Domain Registration & Hosting Overlaps

When more IOCs are reported in other threat reports it is possible to link them to other known domains, this is due to adversaries reusing the same registrars, name servers, and gTLDs.

In Figure 2 (see below), Deep Instinct reported two more domains that could also be linked to the previous three domains through the mutual use of the PublicDomainsRegistry registrar, Cloudflare name servers, and the robots.txt file.

Figure 2. Five similar domains that appear across three threat reports.

Further, CERT-UA reported three more domains (see Figure 3 below) that could be linked to the infrastructure cluster through this same method as well. This pattern of behaviour is a strong indicator that these domains were created by the same adversary.

Figure 3. Eight similar domains that appear across four threat reports.

Finding Unreported Domains

Since the domains from the above threat reports were collected and linked together through overlapping attributes, it is now possible to use these attributes to find more domains that had gone unreported.

Using a VirusTotal domain attribute query, additional domains can be found by using the following registration pattern:

• Name Servers: CLOUDFLARE
• Registrar: PublicDomainRegistry
• TLD: *.shop

This revealed up to 24 domains that matched this pattern that were likely created by Ghostwriter, a state-sponsored APT group:

• backstagemerch[.]shop
• bryndonovan[.]shop
• chaptercheats[.]shop
• clairedeco[.]shop
• connecticutchildrens[.]shop
• disneyfoodblog[.]shop
• eartheclipse[.]shop
• empoweringparents[.]shop
• foampartyhats[.]shop
• goudieelectric[.]shop
• ikitas[.]shop
• jackbenimblekids[.]shop
• kingarthurbaking[.]shop
• lansdownecentre[.]shop
• lauramcinerney[.]shop
• medicalnewstoday[.]shop
• moonlightmixes[.]shop
• penandthepad[.]shop
• physio-pedia[.]shop
• semanticscholar[.]shop
• simonandschuster[.]shop
• thevegan8[.]shop
• twisterplussize[.]shop
• utahsadventurefamily[.]shop

Note: VirusTotal domain searches are only available to VirusTotal Enterprise users. There are other providers which allow you to search for domain registration patterns such as DomainTools, Validin, and Zetalytics.
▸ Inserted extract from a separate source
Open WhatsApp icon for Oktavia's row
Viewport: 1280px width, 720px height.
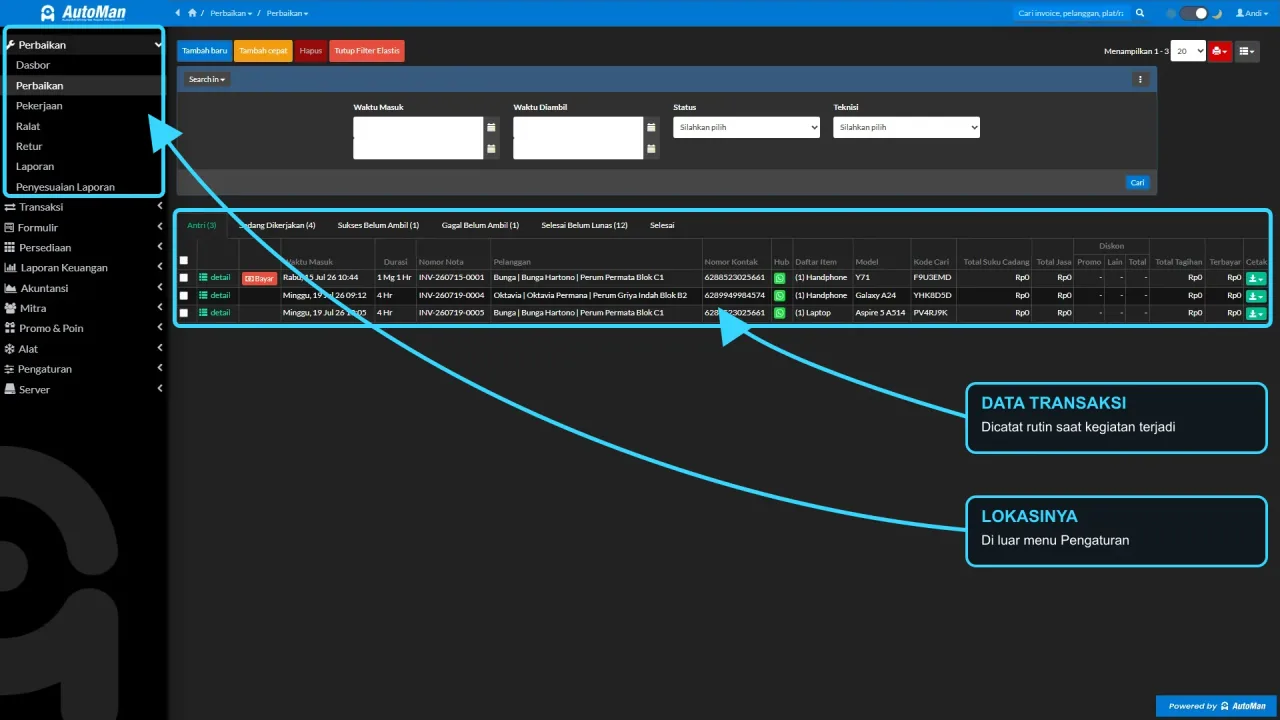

There also some free OSINT sites such as nslookup.io and viewdns.info that can be useful in certain scenarios.

Finding Related Malware Samples

Using the list of similar domains that were uncovered through the registration pattern search, it is then possible to find additional malware samples communicating with them.

This can be achieved by looking at domains in VirusTotal and checking the Relations tab can show communicating files as shown in Figure 4 below.

Figure 4. Additional malware samples uncovered via the VirusTotal relations tab

Using a VirusTotal graph can help to reveal every communicating file with every domain discovered through the registration pattern search, as shown in Figure 5 below.

Figure 5. All communicating files with every additional domain identified.

URL to the VirusTotal Graph: https://www.virustotal.com/graph/embed/gd2c04407d9ba4b75b2ce73d6155d166d3ef75eaf29894ff5ac287c90400072bc?theme=dark

URL to the VirusTotal Collection: https://www.virustotal.com/gui/collection/2aa6b36a717be8bc49f7925434ca40f3ecb9f628414b491da3e985677508ca08/iocs

Lessons Learned

In conclusion, it is important for CTI analysts to closer inspect the attributes of the IOCs they come across. It is not uncommon for state-sponsored APT groups to make such mistakes when creating their infrastructure to launch attacks from. By exploiting this fact, CTI analysts can learn much more about the adversary’s targets, capabilities, and the behaviours of the humans themselves behind such campaigns.

The importance of this type of work was demonstrated in December 2023 when the US Treasury sanctioned members of the Russian APT group known as Callisto (aka Star Blizzard, BlueCharlie, COLDRIVER, GOSSAMER BEAR). The real world identity of Andrey Korinets was revealed after he was sanctioned for fraudulently creating and registering malicious domain infrastructure for Russian federal security service (FSB) spear phishing campaigns.